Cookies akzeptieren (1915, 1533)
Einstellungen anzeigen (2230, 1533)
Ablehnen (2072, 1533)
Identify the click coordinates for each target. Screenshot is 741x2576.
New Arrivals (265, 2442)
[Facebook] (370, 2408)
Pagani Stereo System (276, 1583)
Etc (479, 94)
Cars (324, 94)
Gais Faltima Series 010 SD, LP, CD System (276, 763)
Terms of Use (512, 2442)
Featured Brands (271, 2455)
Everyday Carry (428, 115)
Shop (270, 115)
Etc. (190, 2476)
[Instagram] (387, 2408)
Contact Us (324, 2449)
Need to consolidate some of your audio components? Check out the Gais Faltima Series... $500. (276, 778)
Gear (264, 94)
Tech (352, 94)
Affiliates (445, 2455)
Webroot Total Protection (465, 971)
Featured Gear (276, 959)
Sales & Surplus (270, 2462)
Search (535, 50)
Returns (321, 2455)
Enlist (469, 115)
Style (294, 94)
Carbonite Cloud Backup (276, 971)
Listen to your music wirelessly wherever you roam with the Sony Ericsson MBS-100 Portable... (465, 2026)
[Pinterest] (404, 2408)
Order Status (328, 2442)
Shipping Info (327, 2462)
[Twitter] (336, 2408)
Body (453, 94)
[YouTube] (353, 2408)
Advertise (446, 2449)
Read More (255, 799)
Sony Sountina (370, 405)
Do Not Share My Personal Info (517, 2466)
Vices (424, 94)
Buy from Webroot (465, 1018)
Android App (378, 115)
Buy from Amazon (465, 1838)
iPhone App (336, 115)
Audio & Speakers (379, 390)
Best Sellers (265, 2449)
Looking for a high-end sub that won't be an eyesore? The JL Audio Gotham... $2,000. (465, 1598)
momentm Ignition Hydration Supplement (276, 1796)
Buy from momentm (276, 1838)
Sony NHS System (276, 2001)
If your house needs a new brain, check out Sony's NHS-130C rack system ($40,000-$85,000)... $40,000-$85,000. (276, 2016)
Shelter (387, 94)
:::::
**Task item**
Each entry shown above is to be duplicated exactly.

**Answer box**
Cookies akzeptieren (1915, 1533)
Einstellungen anzeigen (2230, 1533)
Ablehnen (2072, 1533)
Identify the click coordinates for each target. Screenshot is 741x2576.
New Arrivals (265, 2442)
[Facebook] (370, 2408)
Pagani Stereo System (276, 1583)
Etc (479, 94)
Cars (324, 94)
Gais Faltima Series 010 SD, LP, CD System (276, 763)
Terms of Use (512, 2442)
Featured Brands (271, 2455)
Everyday Carry (428, 115)
Shop (270, 115)
Etc. (190, 2476)
[Instagram] (387, 2408)
Contact Us (324, 2449)
Need to consolidate some of your audio components? Check out the Gais Faltima Series... $500. (276, 778)
Gear (264, 94)
Tech (352, 94)
Affiliates (445, 2455)
Webroot Total Protection (465, 971)
Featured Gear (276, 959)
Sales & Surplus (270, 2462)
Search (535, 50)
Returns (321, 2455)
Enlist (469, 115)
Style (294, 94)
Carbonite Cloud Backup (276, 971)
Listen to your music wirelessly wherever you roam with the Sony Ericsson MBS-100 Portable... (465, 2026)
[Pinterest] (404, 2408)
Order Status (328, 2442)
Shipping Info (327, 2462)
[Twitter] (336, 2408)
Body (453, 94)
[YouTube] (353, 2408)
Advertise (446, 2449)
Read More (255, 799)
Sony Sountina (370, 405)
Do Not Share My Personal Info (517, 2466)
Vices (424, 94)
Buy from Webroot (465, 1018)
Android App (378, 115)
Buy from Amazon (465, 1838)
iPhone App (336, 115)
Audio & Speakers (379, 390)
Best Sellers (265, 2449)
Looking for a high-end sub that won't be an eyesore? The JL Audio Gotham... $2,000. (465, 1598)
momentm Ignition Hydration Supplement (276, 1796)
Buy from momentm (276, 1838)
Sony NHS System (276, 2001)
If your house needs a new brain, check out Sony's NHS-130C rack system ($40,000-$85,000)... $40,000-$85,000. (276, 2016)
Shelter (387, 94)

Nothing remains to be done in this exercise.